At this point, just about anyone joining Google+ has already joined a few social networks: Friendster, MySpace, Facebook and Twitter, but also a few others probably, too: Instagram, LinkedIn, Gather, Ping, OKCupid, Rdio.

Myself, I've built a bunch of different networks in different ways. On Friendster, I assiduously cultivated a small group of people who never used the service again. On Facebook, I just let whatever happen and that lack of care created a crappy network (I've since deactivated). Twitter I built into my personal newswire, along with random deep dives into some fields like energy that I've spent a lot of time researching. Instagram is just for real-life friends. With Rdio, I look closely at a person's music taste before connecting.

My point is: I had already cobbled together my own personal Circles by using different social networks. So, now, what I'm doing with Google+ draws on the lessons I learned *from* all of them. Friends is Instagram. Acquaintances is Twitter. Family is still family.

Google+ has provided the technology and fresh start, but I'm bringing improved technique to my social networking. I've learned and changed and want different things from my social networks than I did two or ten years ago.

Maybe some people don't and they'll be happy sticking with Facebook or Twitter forever.
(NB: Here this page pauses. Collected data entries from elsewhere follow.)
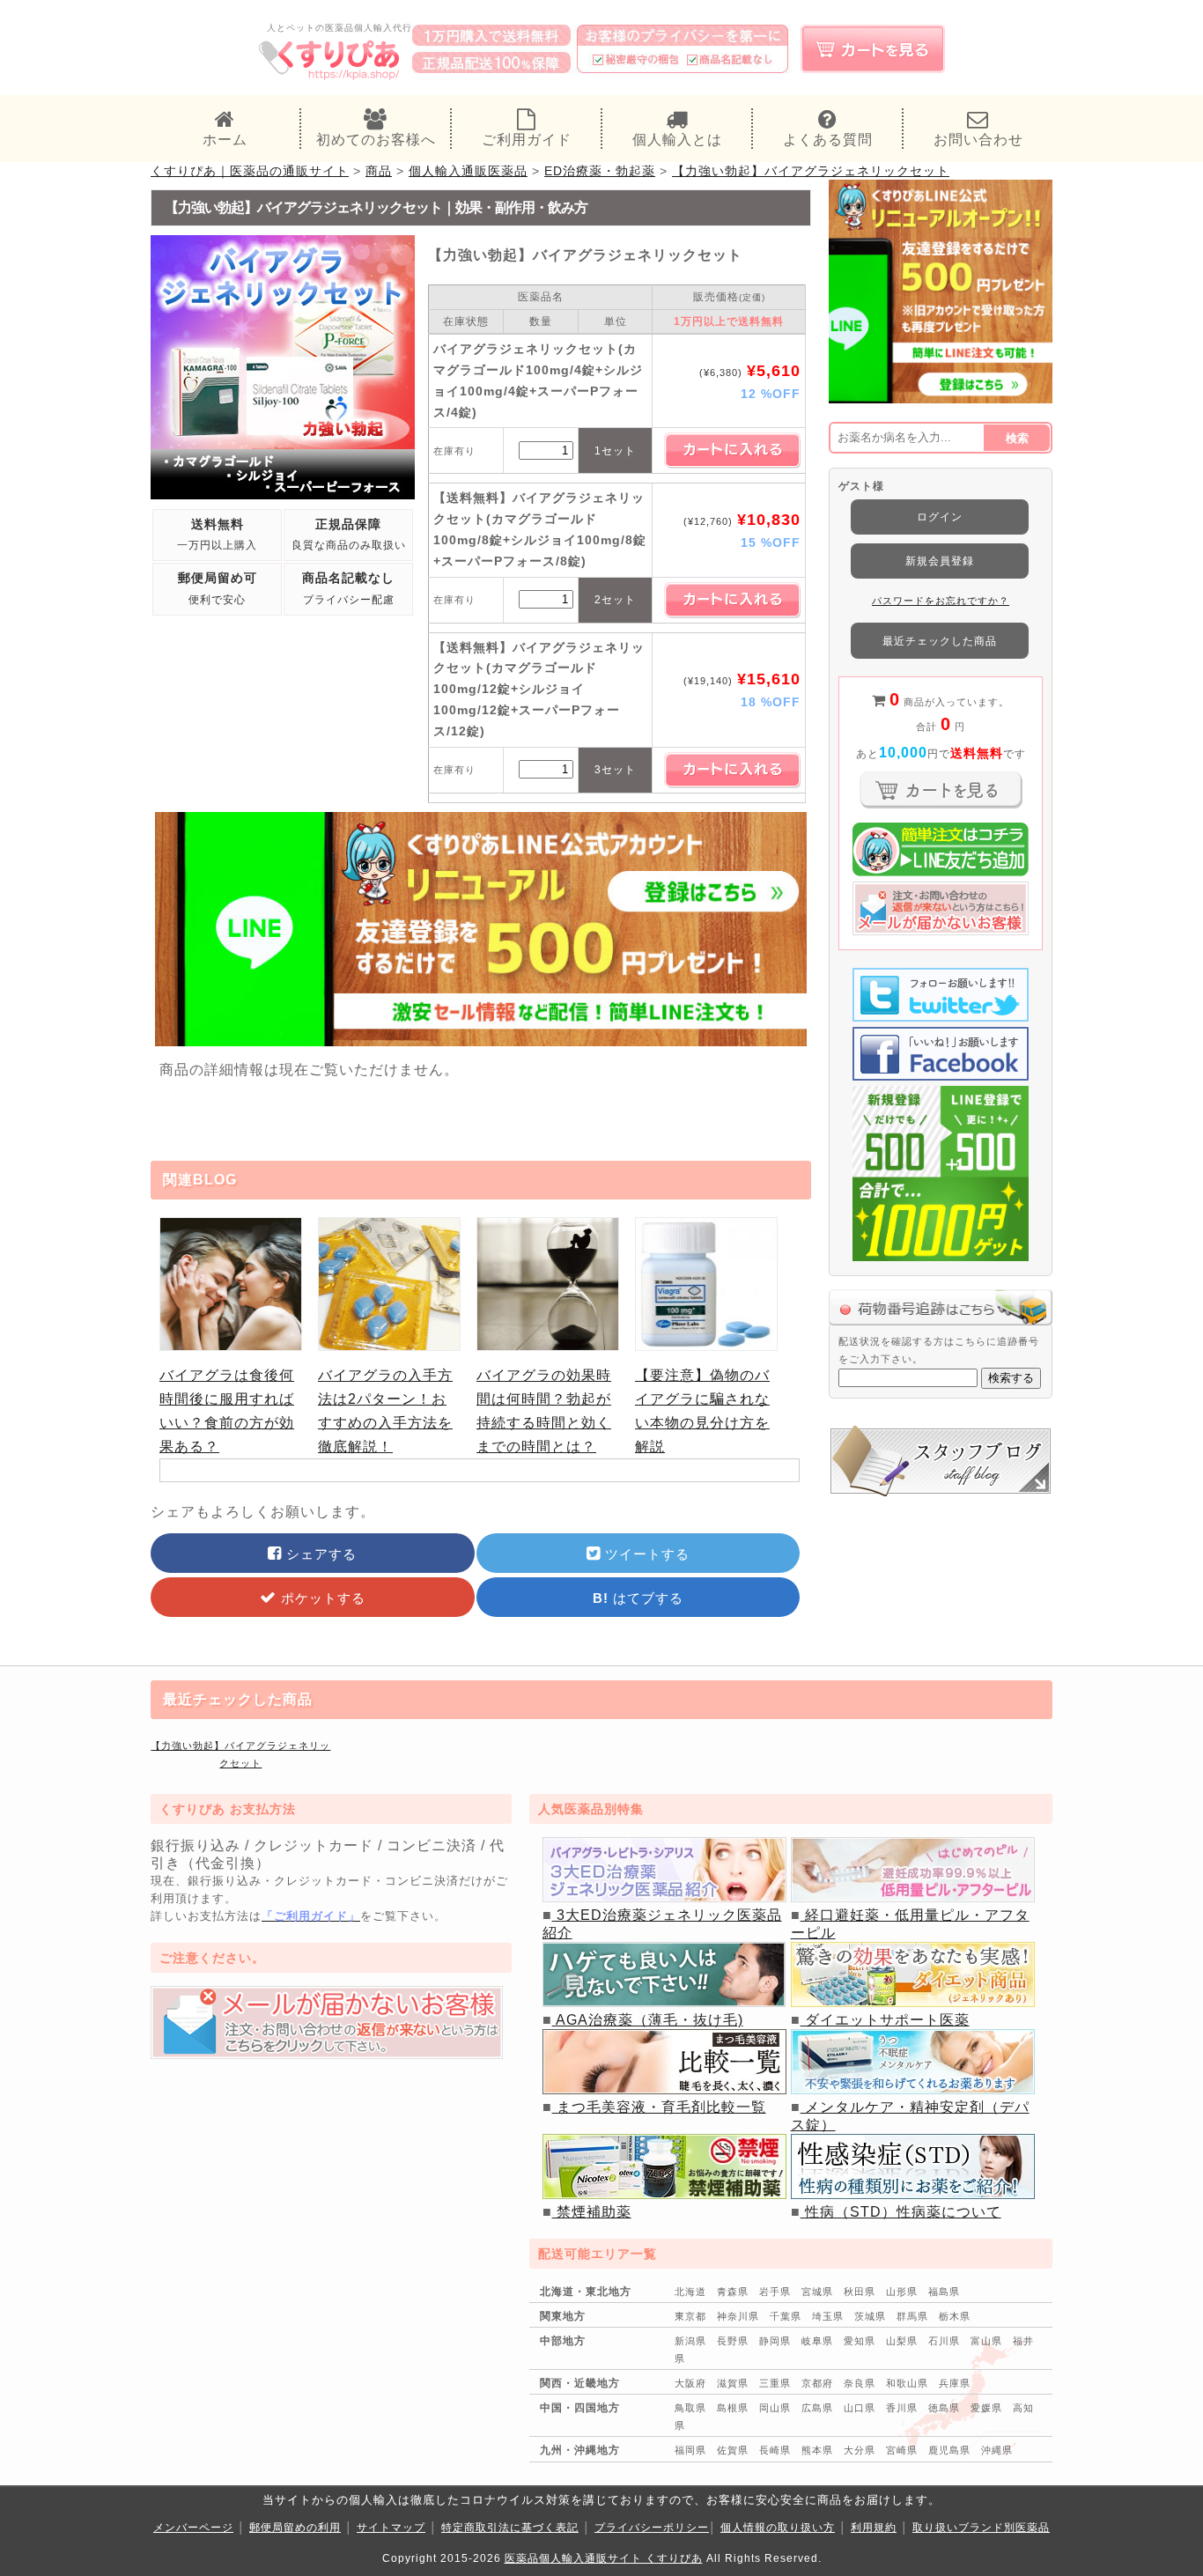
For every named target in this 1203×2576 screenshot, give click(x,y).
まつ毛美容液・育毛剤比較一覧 (659, 2107)
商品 (378, 171)
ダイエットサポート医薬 (885, 2019)
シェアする (319, 1553)
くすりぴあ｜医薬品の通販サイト (250, 171)
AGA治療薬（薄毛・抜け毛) (647, 2019)
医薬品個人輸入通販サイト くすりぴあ (604, 2558)
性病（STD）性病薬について (901, 2211)
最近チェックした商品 (939, 641)
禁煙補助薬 (591, 2211)
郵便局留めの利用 (295, 2527)
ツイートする (645, 1553)
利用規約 (874, 2527)
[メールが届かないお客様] (327, 2054)
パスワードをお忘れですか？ (940, 600)
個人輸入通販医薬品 (468, 171)
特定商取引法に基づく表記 (510, 2527)
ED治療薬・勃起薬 (599, 171)
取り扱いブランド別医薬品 (981, 2527)
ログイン (940, 517)
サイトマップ (391, 2527)
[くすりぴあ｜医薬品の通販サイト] (330, 77)
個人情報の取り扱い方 (777, 2527)
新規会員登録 (939, 561)
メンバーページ (193, 2527)
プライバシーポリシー (651, 2527)
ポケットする (321, 1598)
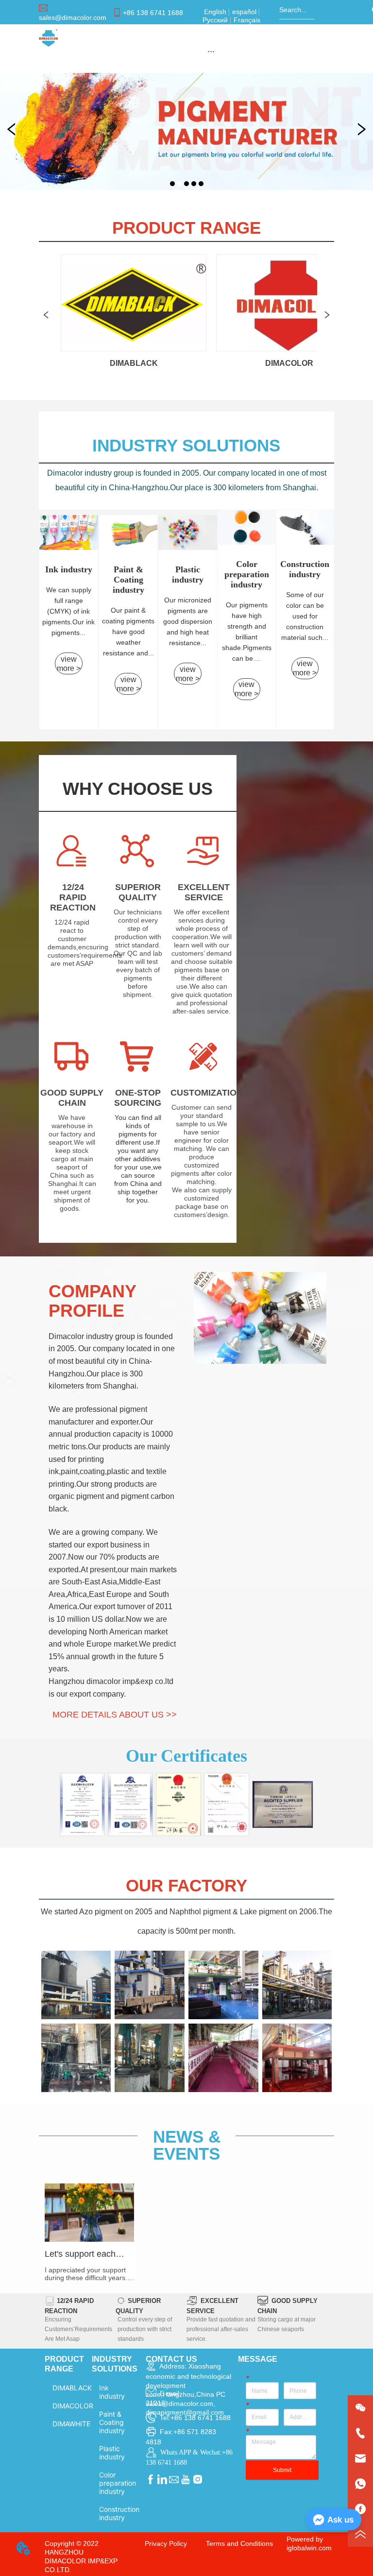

But for those that do, Google+ is an opportunity to consolidate their social networking selves into one place.

In a sense, this is a counterargument to Yishan Wong's post on Quora, "How Google+ Shows That Google Still Doesn't Understand Social." His excellent statement of Facebook's position points out that no one uses Facebook lists.

When the friends list functionality was originally developed at Facebook, one of the critical realizations was that regular users simply did not and could not comprehend how the feature worked. Something like 1-5% of users were willing to use this feature even when it was prominently displayed to them in numerous UI formulations, each one laboriously A/B tested to see if there was a way to get more users to be willing to sort their friends into lists. Instead, the friend list functionality simply confused most normal users and introduced confusion and complexity to the friending process, so it was appropriately relegated to the status of being an "advanced" feature for privacy-conscious power users.

Yet I would venture that the vast majority of Facebook's users are also on other social networks that they compose differently. It's not that only nerds sort their friends; it's that only nerds sort their friends on Facebook.

Wong also underestimates the changes that many people I know have experienced with regard to social networking. It's not surprising to me that a few years ago people weren't interested in controlling their online reputations or privacy. Now, using my admittedly small circle of good friends and family as data, people are wising up.